A disadvantage of the PhenoPLIER approach is that gene modules are generated by an algorithm, and as such, they could represent artifacts or be aligned with technical noise. Interpretable methods such as PLIER and some VAE models that help segregate technical noise from relevant biology are key to solving this problem. Another limitation is the potential difficulty in determining the contexts in which a gene module is expressed. In the example of LV256 and lipid-related traits, the module was also found to be expressed, to varying degrees, in tumor samples, skin, skeletal muscle, and other contexts that might be hard to interpret. The interpretability advantage is also limited by the quality of the RNA-seq metadata. Additionally, compared with GWAS and TWAS, where the unit is an objective molecular entity (a SNP or gene in a particular chromosome and position), a gene module not only might or might not exist, but the algorithm could fail to capture all gene modules relevant for a particular study, which could bias any downstream analysis. Finally, a gene module, equivalent to a gene co-expression network, represents a set of correlated genes' expression in some conditions, but it does not provide information about gene-gene links (it's not directed) and could include many false positives [@doi:10.1038/s41576-023-00618-5]. Future approaches should also incorporate other data modalities to refine a gene module, such as transcription factor binding data or chromatin accessibility.

Although there are several limitations when we only correlate gene pairs across RNA-seq samples [@doi:10.1038/s41576-023-00618-5], integrating gene networks with other data modalities has the potential to identify disease-relevant molecular mechanisms [@doi:10.1371/journal.pgen.1008519]. Here, we describe an approach that integrates gene modules with other data sources, such as gene-trait and gene-drug information.

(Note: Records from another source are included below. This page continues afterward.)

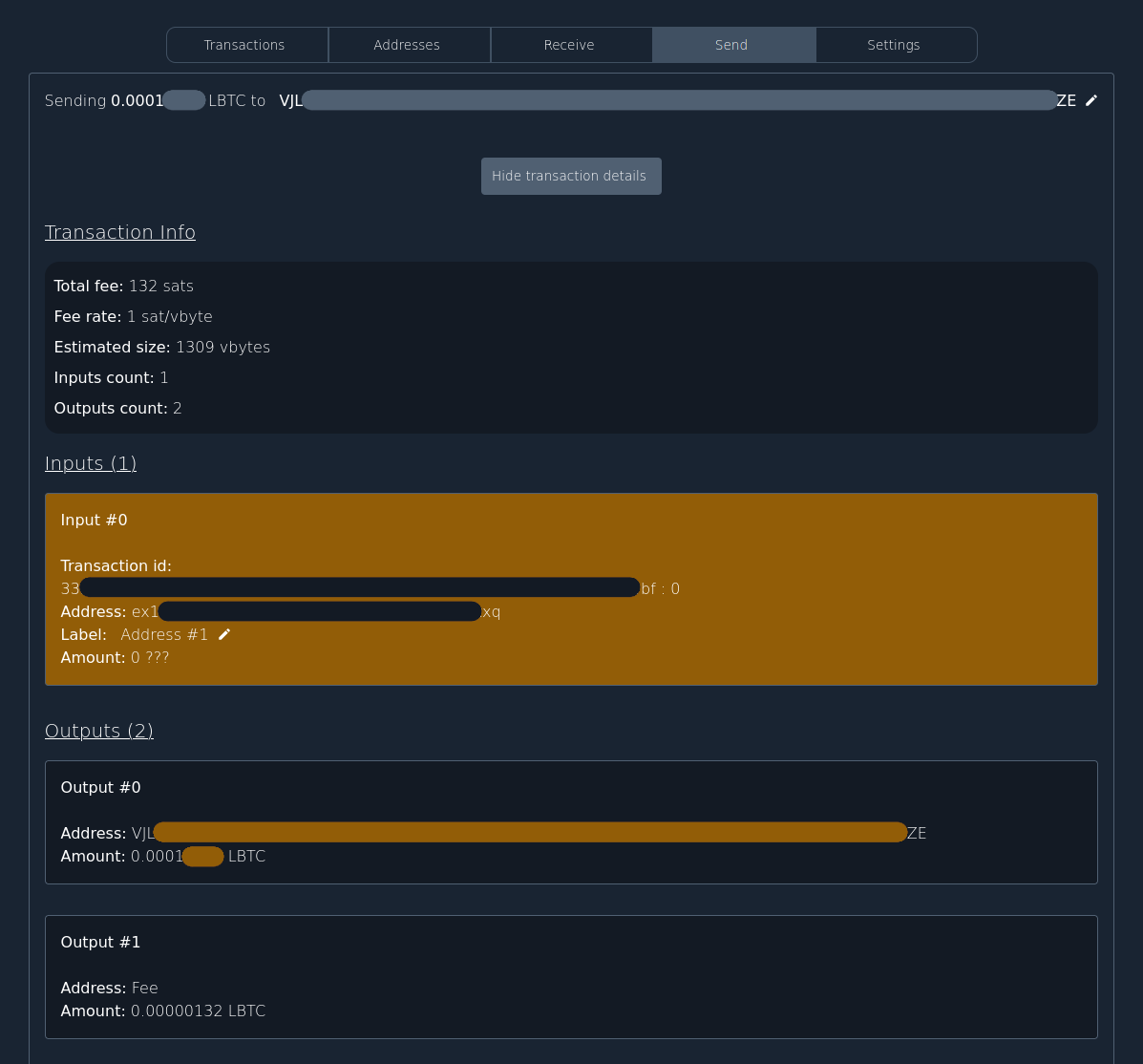This screenshot has height=1064, width=1143.
Task: Click the Transaction Info heading
Action: pos(119,232)
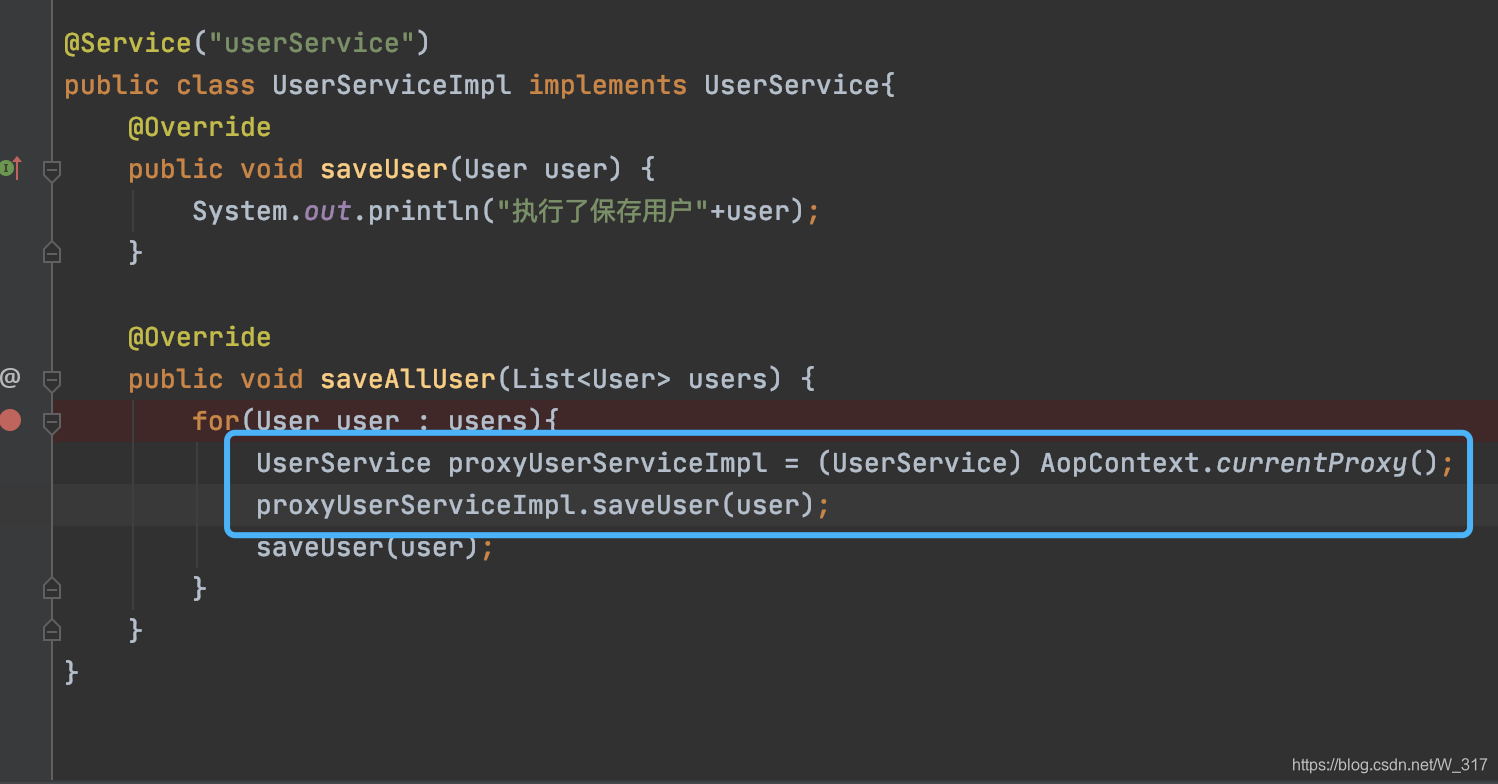
Task: Click the bottom fold marker above the class end
Action: 51,630
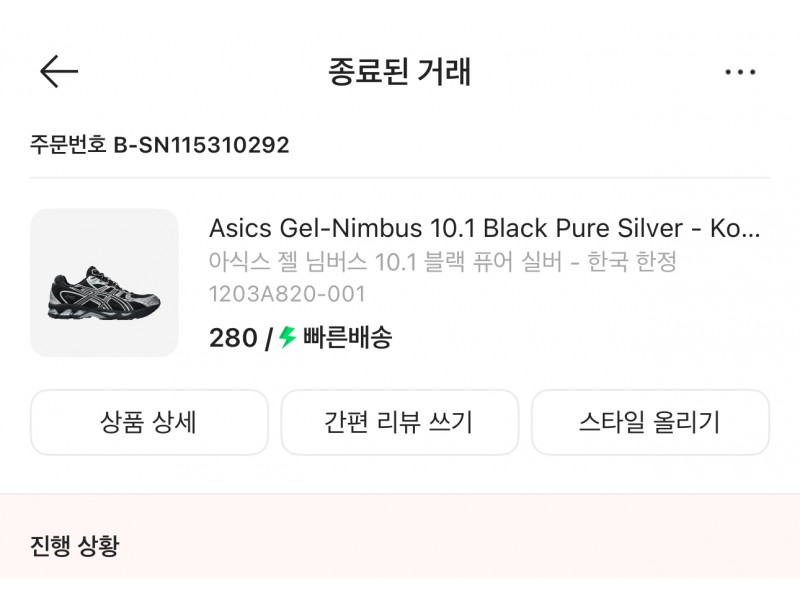Go back using the left arrow
Screen dimensions: 800x600
(x=59, y=71)
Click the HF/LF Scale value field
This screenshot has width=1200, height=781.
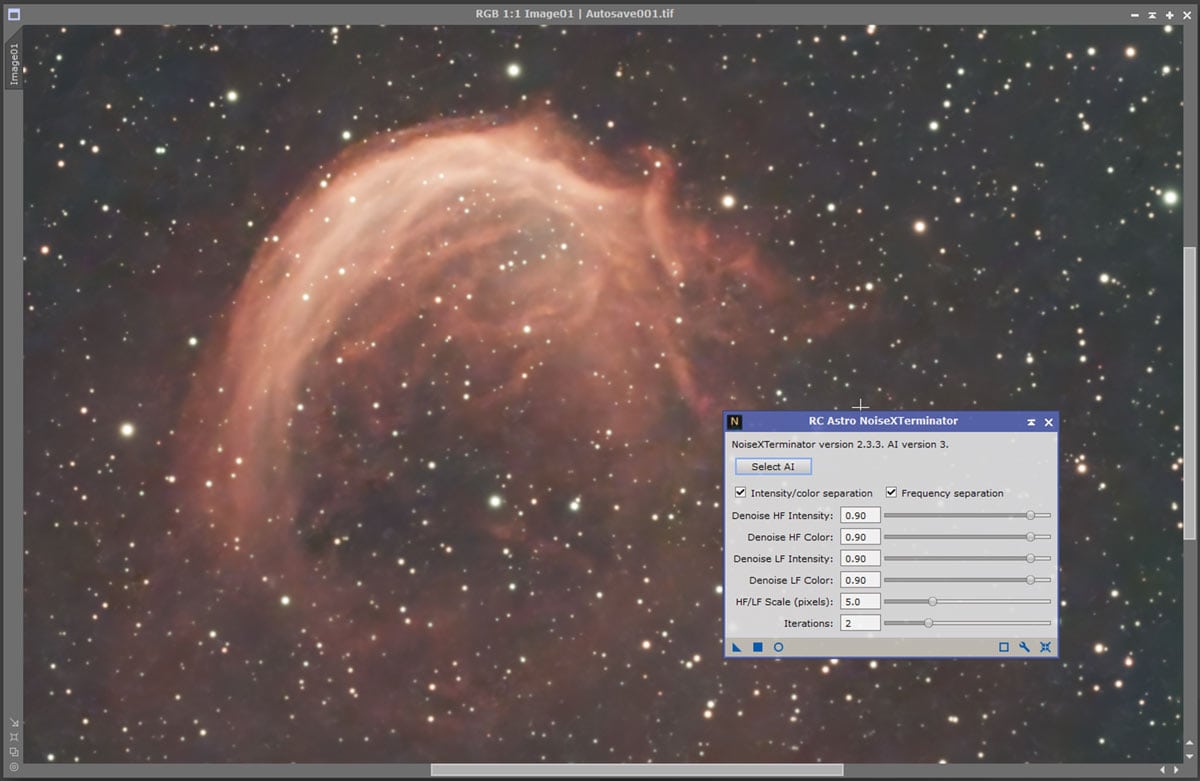coord(860,602)
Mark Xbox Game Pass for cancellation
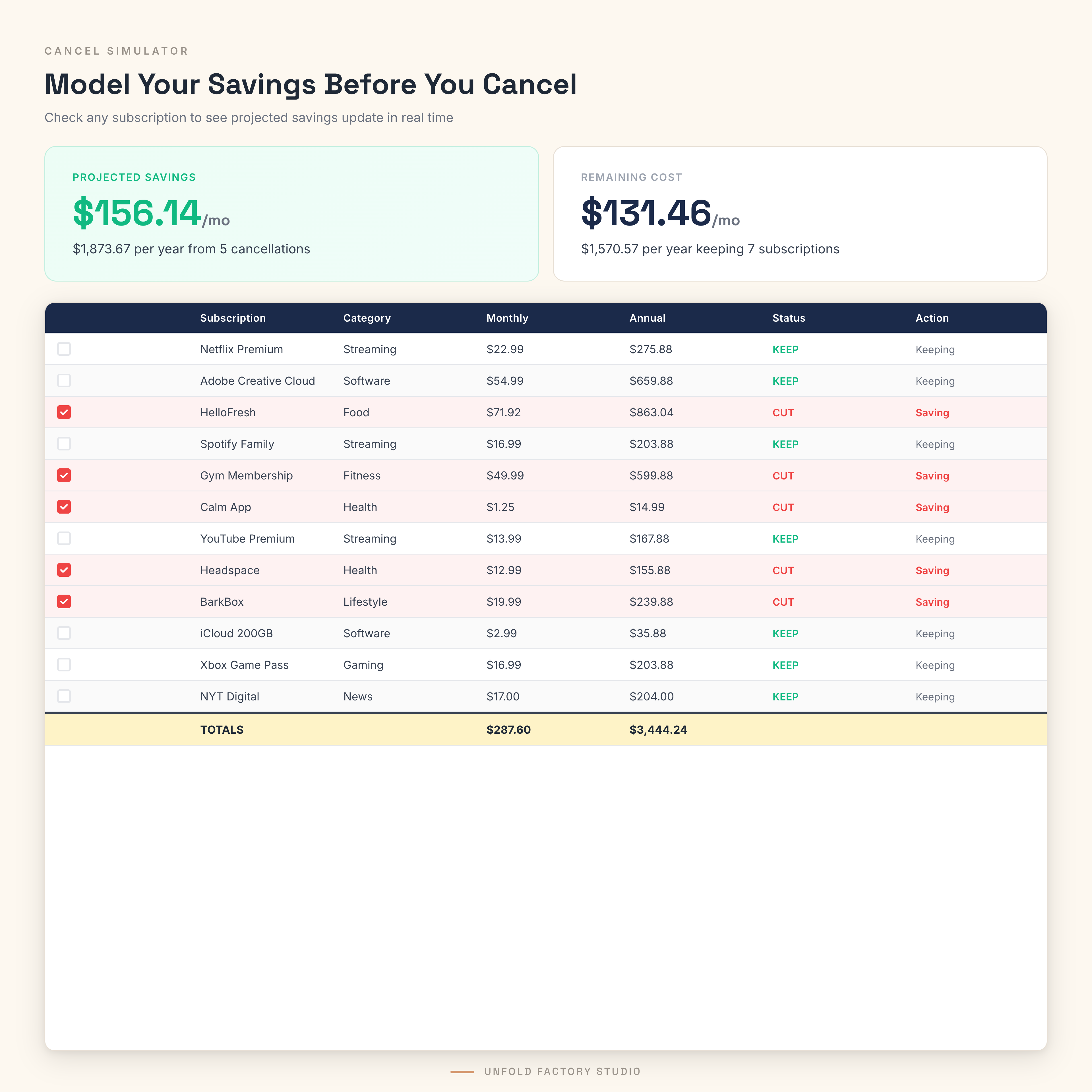Image resolution: width=1092 pixels, height=1092 pixels. coord(64,665)
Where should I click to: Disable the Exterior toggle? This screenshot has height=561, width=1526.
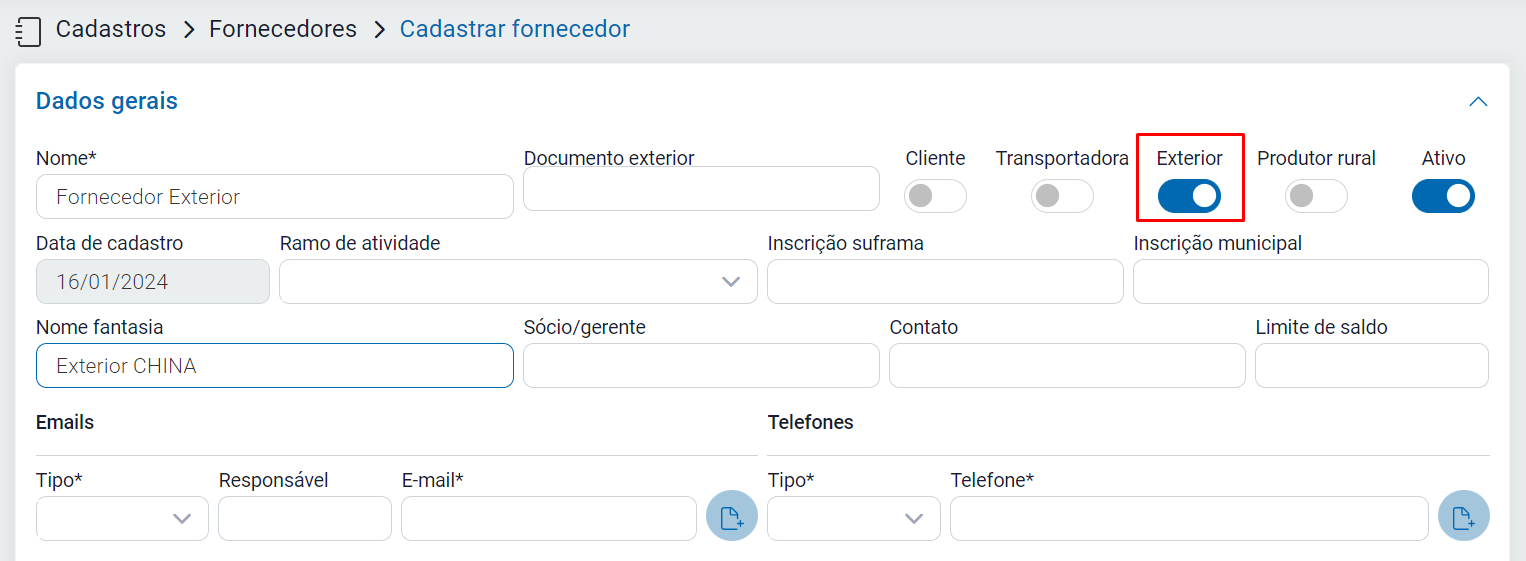[1189, 196]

The underlying hypothesis of this approach is that biologically meaningful gene-gene links will be captured when different data modalities that at least partially capture these links are integrated. In our examples, these data modalities are gene modules from transcriptome data, single gene-trait associations, and single gene-drug links via drug-induced transcriptional profiles. We also show that if the unsupervised approach used to extract a gene module is also interpretable (i.e., provides information about the specific contexts, such as cell types or tissues, that explain why those genes were grouped together), the data integration approach also sheds light on potential context-specific transcriptional mechanisms.